▸ Goal of the exercise:
In the algorithm exercises text, copy out word for word the stretch from "The goal of" through "a smaller disk.".

▸ Source text:
────

The goal of this solitaire is to recreate the same tower initially put the first rod in the third one, by following three simple rules:
-
at every iteration, only one disk can be moved;
-
a move allows one to take a disk from a stack and place it in another one;
-
no disk may be placed on top of a smaller disk.
Exercise 18
Write the algorithm def solve_sudoku(dict_of_cells, last_move=None) that takes as input a dictionary of cells – e.g. { (0, 0): None, (1, 0): 5, ... }, each defining a particular cell in a sudoku 9x9 board –, the last move done, and returns the solution to the puzzle. It is worth mentioning that each key in the dictionary identifies a particular cell in terms of x-y positions defined as tuples (from (0, 0) to (8, 8)), and the value associated with each key is either a number (from 1 to 9) or None if no number is specified. A possible initial state of the sudoku board is introduced in Figure 4.
The rules of the game are pretty simple: each number can only occur once in each row, column, and 3x3 box indicated in Figure 4 by means of bolder borders.
Exercise 19
Write the algorithm def solve_knights_tour(dict_of_cells, last_move=None) that takes as input a dictionary of cells – e.g. { (0, 0): False, (1, 0): False, ... }, each defining a particular cell in a chess 5x5 board –, the last move done, and returns the solution to the puzzle. It is worth mentioning that each key in the dictionary identifies a particular cell in terms of x-y positions defined as tuples (from (0, 0) to (4, 4)), and the value associated with each key is either True if the cell has been previously occupied by the knight or False otherwise. In particular, starting from the centre cell of the 5x5 board (i.e. (2, 2), initially set to True), the algorithm should find the moves that allow the knight to visit every cell only once. It is worth mentioning that the knight moves to a cell that is two cell away horizontally and one cell vertically, or two cells vertically and one cell horizontally.
Exercise 20
Write the algorithm def shortest_path(input_graph, start_node, end_node), that takes a undirected and weighted graph (i.e. each edge has a cost for being traversed), a start node (e.g. a city), and an end node (e.g. another city) in input, and returns the optimal list of edges (e.g. the roads that one should take) that must traversed for reaching the end node from the start one with the minimal sum of the weights.

────

▸ Data segment:

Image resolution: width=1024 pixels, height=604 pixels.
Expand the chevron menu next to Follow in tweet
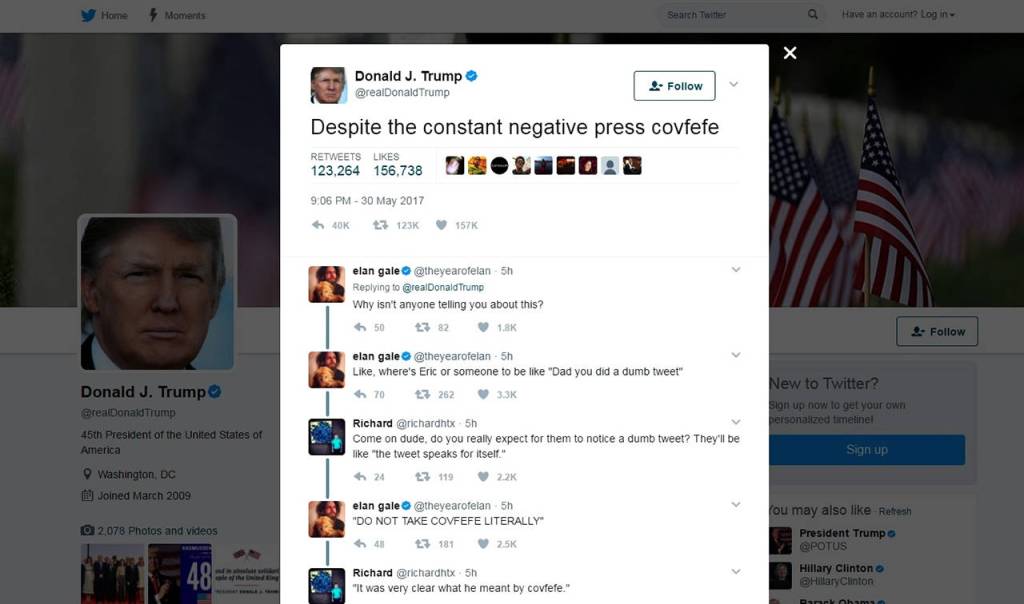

────

▸ Answer space:
The goal of this solitaire is to recreate the same tower initially put the first rod in the third one, by following three simple rules:
-
at every iteration, only one disk can be moved;
-
a move allows one to take a disk from a stack and place it in another one;
-
no disk may be placed on top of a smaller disk.